Nothing but hate, nothing but rage.

Aug 23, 2010 23:06

I don't feel like I should have to preface this at all, but I probably should because sometimes I don't realize how little you all actually know about me.

Erica posted this publicly on the internet and I found it without really expecting to.

Drunk rants that have potential.

[[Thursday, 8 July 2010]]

We hug. A goodbye. We were always bad at goodbyes.

Take one breath of me. I take one breath of you. We’re gone.

My hands tighten around those hips I’ve grown to memorize.
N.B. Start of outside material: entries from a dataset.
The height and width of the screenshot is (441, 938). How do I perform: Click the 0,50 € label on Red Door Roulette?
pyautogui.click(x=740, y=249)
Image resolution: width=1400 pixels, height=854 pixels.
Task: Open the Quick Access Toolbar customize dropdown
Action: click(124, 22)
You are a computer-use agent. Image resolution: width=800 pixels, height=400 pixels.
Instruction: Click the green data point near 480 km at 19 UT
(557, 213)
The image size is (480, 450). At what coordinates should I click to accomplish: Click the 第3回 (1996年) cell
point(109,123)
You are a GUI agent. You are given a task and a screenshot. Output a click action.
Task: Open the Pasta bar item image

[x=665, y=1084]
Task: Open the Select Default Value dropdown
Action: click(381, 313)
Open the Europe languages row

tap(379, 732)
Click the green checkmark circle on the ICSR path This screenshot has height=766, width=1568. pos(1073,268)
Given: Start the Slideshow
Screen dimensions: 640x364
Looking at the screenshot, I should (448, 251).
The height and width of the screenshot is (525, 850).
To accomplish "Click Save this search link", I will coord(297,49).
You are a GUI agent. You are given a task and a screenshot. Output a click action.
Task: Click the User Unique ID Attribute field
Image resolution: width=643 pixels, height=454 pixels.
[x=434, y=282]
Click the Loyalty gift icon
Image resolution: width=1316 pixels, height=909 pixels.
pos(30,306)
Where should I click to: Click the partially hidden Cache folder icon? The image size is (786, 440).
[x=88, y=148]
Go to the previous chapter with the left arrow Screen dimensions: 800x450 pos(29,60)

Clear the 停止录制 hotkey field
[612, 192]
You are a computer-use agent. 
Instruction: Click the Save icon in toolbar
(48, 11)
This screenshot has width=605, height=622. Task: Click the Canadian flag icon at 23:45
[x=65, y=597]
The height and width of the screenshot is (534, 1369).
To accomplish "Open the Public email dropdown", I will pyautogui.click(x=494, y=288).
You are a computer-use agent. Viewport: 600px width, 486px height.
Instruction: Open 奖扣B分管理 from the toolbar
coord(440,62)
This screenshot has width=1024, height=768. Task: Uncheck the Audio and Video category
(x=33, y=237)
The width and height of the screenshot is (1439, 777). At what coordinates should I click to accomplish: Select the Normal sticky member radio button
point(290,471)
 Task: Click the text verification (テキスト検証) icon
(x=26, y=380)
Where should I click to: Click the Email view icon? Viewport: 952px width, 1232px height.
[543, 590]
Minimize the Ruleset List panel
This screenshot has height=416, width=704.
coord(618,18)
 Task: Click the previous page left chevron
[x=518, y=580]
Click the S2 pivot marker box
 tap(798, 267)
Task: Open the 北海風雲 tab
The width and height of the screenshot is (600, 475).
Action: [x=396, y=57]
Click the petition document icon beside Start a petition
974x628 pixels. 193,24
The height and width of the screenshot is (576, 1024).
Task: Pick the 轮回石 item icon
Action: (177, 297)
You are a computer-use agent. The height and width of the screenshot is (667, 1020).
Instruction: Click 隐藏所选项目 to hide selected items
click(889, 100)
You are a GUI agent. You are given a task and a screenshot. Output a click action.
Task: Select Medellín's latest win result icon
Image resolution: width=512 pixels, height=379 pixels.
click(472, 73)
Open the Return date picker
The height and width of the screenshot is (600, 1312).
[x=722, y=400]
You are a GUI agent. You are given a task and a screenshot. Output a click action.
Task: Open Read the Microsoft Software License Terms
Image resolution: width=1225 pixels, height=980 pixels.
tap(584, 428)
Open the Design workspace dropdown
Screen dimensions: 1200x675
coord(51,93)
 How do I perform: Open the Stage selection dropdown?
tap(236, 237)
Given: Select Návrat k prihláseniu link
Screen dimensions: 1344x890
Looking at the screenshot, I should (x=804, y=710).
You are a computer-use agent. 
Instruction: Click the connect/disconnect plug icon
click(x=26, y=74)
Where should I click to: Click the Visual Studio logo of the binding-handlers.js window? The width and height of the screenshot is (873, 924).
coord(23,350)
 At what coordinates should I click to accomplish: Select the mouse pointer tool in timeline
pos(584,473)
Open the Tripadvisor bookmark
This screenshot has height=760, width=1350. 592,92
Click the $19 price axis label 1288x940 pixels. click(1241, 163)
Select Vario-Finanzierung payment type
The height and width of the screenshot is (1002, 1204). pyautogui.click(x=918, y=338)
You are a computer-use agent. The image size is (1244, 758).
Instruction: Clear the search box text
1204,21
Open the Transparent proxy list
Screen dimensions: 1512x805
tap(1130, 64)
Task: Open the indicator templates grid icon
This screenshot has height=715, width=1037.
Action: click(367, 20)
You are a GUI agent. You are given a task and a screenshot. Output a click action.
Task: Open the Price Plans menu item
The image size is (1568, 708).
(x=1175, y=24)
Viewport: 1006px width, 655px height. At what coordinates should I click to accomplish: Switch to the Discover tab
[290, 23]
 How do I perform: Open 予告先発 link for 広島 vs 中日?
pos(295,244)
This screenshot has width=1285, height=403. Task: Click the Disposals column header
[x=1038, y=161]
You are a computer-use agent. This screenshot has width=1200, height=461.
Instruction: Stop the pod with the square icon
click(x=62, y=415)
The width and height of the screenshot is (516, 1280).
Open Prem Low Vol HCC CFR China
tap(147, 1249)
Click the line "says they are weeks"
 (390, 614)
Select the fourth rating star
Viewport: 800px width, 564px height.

I know that 270 degree angle with my fingertips in the air, like a guitarist without her instrument.

Your hands in my hair.

I don’t wear the same cologne. You don’t wear the same perfume. But I smell the blue in you. The sadness and confusion and rage and sex. We breathe in each other. Breathe in the confusion and rage. And sex.

You’re up against the wall and I know exactly what to do.

That back haunts me.

Those leaves.

I knew they would turn with the seasons. But I tried to fight them.

Muscular motion distorts the colors, greens and purples and browns.

Don’t look at me.

Don’t look at you.

We know where to go but we don’t want to let the world know we remember.

She’s so heavy.

I will fuck you until you forget.

I will whimper into that soft olive skin, speak love and lust to the follicles that dance on your epidermis.

You will always be mine.

I close my eyes. Squeeze my thighs tight. Take a deep breath. And trace your hip, your spine, your hairline, your calves, your ribcage in the air.

And a couple hundred miles away, as she’s asleep beside you.

You’ll wake up with chills. Clench a nearby pillow. Bite into it. Grind the air. And think.

What the fuck happened?

If there were better words, more intense words, to use in place of "FUCK. YOU.," I would use them.